(Stored data)
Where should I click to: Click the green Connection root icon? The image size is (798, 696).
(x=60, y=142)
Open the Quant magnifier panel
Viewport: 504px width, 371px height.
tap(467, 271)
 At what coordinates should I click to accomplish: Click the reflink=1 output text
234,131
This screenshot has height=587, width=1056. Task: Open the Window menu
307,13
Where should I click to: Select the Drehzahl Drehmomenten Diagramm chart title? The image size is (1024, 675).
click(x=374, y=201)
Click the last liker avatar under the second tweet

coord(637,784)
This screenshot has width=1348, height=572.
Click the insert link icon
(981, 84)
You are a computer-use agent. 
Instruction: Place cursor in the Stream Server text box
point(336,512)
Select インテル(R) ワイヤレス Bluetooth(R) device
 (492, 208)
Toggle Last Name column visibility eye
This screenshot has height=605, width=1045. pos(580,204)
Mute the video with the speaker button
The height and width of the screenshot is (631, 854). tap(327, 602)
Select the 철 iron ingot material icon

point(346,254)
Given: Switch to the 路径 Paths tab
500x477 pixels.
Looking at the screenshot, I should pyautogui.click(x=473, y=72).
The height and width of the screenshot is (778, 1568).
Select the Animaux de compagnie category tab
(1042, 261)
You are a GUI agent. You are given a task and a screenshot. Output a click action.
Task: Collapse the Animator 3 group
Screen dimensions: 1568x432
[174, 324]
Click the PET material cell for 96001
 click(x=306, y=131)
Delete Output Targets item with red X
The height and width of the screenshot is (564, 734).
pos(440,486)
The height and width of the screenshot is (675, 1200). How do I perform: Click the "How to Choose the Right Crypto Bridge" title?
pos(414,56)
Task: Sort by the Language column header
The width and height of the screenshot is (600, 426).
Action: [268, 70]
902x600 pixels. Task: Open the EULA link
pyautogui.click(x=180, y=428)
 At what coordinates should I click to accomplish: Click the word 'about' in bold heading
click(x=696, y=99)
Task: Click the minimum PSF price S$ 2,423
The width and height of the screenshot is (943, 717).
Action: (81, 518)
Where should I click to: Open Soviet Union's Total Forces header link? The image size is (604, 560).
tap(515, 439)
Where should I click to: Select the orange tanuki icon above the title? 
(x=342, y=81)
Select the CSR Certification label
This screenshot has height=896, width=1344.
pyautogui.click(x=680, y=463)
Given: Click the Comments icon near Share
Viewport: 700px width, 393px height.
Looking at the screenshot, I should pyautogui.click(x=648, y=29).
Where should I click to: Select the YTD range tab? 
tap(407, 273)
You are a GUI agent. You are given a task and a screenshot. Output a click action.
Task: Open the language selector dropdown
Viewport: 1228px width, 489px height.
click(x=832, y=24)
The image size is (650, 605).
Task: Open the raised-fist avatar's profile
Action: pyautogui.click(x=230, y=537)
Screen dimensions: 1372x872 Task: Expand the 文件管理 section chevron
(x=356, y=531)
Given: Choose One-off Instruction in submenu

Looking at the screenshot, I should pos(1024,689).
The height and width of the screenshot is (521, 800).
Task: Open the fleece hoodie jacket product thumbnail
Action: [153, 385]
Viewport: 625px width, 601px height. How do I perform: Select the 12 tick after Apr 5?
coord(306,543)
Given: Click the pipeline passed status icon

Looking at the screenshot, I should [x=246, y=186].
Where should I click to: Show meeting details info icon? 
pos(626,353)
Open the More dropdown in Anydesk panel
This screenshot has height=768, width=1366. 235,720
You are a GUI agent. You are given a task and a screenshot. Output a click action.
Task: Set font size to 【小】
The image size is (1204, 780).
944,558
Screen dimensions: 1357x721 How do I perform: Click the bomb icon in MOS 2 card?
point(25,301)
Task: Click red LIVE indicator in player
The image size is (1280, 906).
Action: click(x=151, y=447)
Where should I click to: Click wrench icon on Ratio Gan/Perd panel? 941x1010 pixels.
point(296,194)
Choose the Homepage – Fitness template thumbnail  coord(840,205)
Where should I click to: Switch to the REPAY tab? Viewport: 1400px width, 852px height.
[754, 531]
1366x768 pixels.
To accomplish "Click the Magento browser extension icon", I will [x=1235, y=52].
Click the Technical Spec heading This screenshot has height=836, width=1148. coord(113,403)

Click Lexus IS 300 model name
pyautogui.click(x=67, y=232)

* EXERCISE
Your answer should be every entry above, repeated exactly.

* TASK SOLUTION
Where should I click to: Click the green Connection root icon? The image size is (798, 696).
(x=60, y=142)
Open the Quant magnifier panel
Viewport: 504px width, 371px height.
tap(467, 271)
 At what coordinates should I click to accomplish: Click the reflink=1 output text
234,131
This screenshot has height=587, width=1056. Task: Open the Window menu
307,13
Where should I click to: Select the Drehzahl Drehmomenten Diagramm chart title? The image size is (1024, 675).
click(x=374, y=201)
Click the last liker avatar under the second tweet

coord(637,784)
This screenshot has width=1348, height=572.
Click the insert link icon
(981, 84)
You are a computer-use agent. 
Instruction: Place cursor in the Stream Server text box
point(336,512)
Select インテル(R) ワイヤレス Bluetooth(R) device
 (492, 208)
Toggle Last Name column visibility eye
This screenshot has height=605, width=1045. pos(580,204)
Mute the video with the speaker button
The height and width of the screenshot is (631, 854). tap(327, 602)
Select the 철 iron ingot material icon

point(346,254)
Given: Switch to the 路径 Paths tab
500x477 pixels.
Looking at the screenshot, I should pyautogui.click(x=473, y=72).
The height and width of the screenshot is (778, 1568).
Select the Animaux de compagnie category tab
(1042, 261)
You are a GUI agent. You are given a task and a screenshot. Output a click action.
Task: Collapse the Animator 3 group
Screen dimensions: 1568x432
[174, 324]
Click the PET material cell for 96001
 click(x=306, y=131)
Delete Output Targets item with red X
The height and width of the screenshot is (564, 734).
pos(440,486)
The height and width of the screenshot is (675, 1200). How do I perform: Click the "How to Choose the Right Crypto Bridge" title?
pos(414,56)
Task: Sort by the Language column header
The width and height of the screenshot is (600, 426).
Action: [268, 70]
902x600 pixels. Task: Open the EULA link
pyautogui.click(x=180, y=428)
 At what coordinates should I click to accomplish: Click the word 'about' in bold heading
click(x=696, y=99)
Task: Click the minimum PSF price S$ 2,423
The width and height of the screenshot is (943, 717).
Action: (81, 518)
Where should I click to: Open Soviet Union's Total Forces header link? The image size is (604, 560).
tap(515, 439)
Where should I click to: Select the orange tanuki icon above the title? 
(x=342, y=81)
Select the CSR Certification label
This screenshot has height=896, width=1344.
pyautogui.click(x=680, y=463)
Given: Click the Comments icon near Share
Viewport: 700px width, 393px height.
Looking at the screenshot, I should pyautogui.click(x=648, y=29).
Where should I click to: Select the YTD range tab? 
tap(407, 273)
You are a GUI agent. You are given a task and a screenshot. Output a click action.
Task: Open the language selector dropdown
Viewport: 1228px width, 489px height.
click(x=832, y=24)
The image size is (650, 605).
Task: Open the raised-fist avatar's profile
Action: pyautogui.click(x=230, y=537)
Screen dimensions: 1372x872 Task: Expand the 文件管理 section chevron
(x=356, y=531)
Given: Choose One-off Instruction in submenu

Looking at the screenshot, I should pos(1024,689).
The height and width of the screenshot is (521, 800).
Task: Open the fleece hoodie jacket product thumbnail
Action: [153, 385]
Viewport: 625px width, 601px height. How do I perform: Select the 12 tick after Apr 5?
coord(306,543)
Given: Click the pipeline passed status icon

Looking at the screenshot, I should [x=246, y=186].
Where should I click to: Show meeting details info icon? 
pos(626,353)
Open the More dropdown in Anydesk panel
This screenshot has height=768, width=1366. 235,720
You are a GUI agent. You are given a task and a screenshot. Output a click action.
Task: Set font size to 【小】
The image size is (1204, 780).
944,558
Screen dimensions: 1357x721 How do I perform: Click the bomb icon in MOS 2 card?
point(25,301)
Task: Click red LIVE indicator in player
The image size is (1280, 906).
Action: click(x=151, y=447)
Where should I click to: Click wrench icon on Ratio Gan/Perd panel? 941x1010 pixels.
point(296,194)
Choose the Homepage – Fitness template thumbnail  coord(840,205)
Where should I click to: Switch to the REPAY tab? Viewport: 1400px width, 852px height.
[754, 531]
1366x768 pixels.
To accomplish "Click the Magento browser extension icon", I will [x=1235, y=52].
Click the Technical Spec heading This screenshot has height=836, width=1148. coord(113,403)

Click Lexus IS 300 model name
pyautogui.click(x=67, y=232)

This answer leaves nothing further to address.